All these posts and not one titty at least show Leno’s tits! Mother Fuck this day is shitty.
Jay Leon sounds like a name one of these new & upcoming “rappers” should adopt.
Except it would just be J-Leon.
Jessica, are you into feltching?
I just bet my balls . . . and shook on it.
I like J. I look forward each night for his show to start at 11:30 at night……..he puts me to sleep………….
Rokan did you say BALLS?
I don’t want Leno to be the last thing I see before I fall asleep.
I’ll have chin implant nightmares.
I’ll stick to Adult Swim.
Rokan is shaking Ballsy Balls?
Pepper your avi makes me feel sorry for that goat. :(
Barbarella: I heard that bikini tops were optional in Disco Bay
s p i c
Barb….I have no idea what you are talking about..the goat never complained to me once…………
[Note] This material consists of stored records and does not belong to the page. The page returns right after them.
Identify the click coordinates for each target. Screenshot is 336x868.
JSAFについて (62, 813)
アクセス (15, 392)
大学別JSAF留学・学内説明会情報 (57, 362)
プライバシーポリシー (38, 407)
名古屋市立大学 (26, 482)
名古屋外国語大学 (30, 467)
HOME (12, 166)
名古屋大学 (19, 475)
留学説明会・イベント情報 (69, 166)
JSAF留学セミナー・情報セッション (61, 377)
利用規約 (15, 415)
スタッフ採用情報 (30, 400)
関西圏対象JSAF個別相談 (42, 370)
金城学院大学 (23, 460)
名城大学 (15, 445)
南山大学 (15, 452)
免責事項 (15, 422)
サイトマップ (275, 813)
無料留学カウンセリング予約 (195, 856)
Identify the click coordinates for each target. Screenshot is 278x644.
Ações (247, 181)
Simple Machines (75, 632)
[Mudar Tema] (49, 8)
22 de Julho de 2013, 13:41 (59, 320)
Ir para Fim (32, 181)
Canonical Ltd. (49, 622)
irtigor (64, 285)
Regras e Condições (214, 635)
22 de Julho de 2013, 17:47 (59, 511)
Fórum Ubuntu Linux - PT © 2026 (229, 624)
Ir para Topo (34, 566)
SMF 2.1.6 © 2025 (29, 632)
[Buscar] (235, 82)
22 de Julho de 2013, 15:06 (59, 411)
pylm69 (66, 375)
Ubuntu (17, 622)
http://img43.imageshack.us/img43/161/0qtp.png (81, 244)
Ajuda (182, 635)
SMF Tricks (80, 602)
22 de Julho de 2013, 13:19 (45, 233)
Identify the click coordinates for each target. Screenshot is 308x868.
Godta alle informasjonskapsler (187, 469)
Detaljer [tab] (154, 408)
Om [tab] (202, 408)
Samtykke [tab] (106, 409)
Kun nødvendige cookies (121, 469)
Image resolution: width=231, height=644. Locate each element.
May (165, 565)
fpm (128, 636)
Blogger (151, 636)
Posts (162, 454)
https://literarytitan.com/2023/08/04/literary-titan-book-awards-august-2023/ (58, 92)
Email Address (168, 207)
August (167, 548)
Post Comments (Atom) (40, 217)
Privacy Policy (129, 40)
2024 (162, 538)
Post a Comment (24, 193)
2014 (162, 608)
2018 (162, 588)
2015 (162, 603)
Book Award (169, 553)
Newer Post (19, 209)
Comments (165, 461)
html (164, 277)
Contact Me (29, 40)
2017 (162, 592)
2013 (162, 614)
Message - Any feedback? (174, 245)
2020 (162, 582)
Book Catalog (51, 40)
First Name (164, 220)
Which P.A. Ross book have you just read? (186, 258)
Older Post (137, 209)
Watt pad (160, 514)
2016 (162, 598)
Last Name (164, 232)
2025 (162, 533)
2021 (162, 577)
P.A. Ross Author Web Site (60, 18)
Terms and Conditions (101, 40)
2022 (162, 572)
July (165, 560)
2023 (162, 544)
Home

Woodsman… yes this is true.
Pepper… Ok, I’ll take your word for it.
Pepper, how is Zombie Jr. doing?
Hey corona and tits.
Ill take two of each.
SCUM, zombie jr is doing well. He left the hospital today. He sent me a turd package .
Barbarella,
To answer your earlier question, I believe that SCUM is holding feudal ownership of all Durden activities in the Greater Bay Area.
Its ok for you to take up residence there, but you’ll need to pay some sort of tax. He can take that as either liquor, or an occasional Rusty Trombone.
SCUM, Any preference?
Fuck Leno AND Letterman. Neither one of these guys is funny…However, if I had to choose between Letterman, Leno, or having my balls smashed with a hammer everyday, I suppse I’d go with Leno.
Watching Letterman makes me want to punt a football through the gap in his teeth. And that bald prick Paul Schaefer has an even more anoying voice than Leno!
Can’t wait till CoCo comes back on the air!!!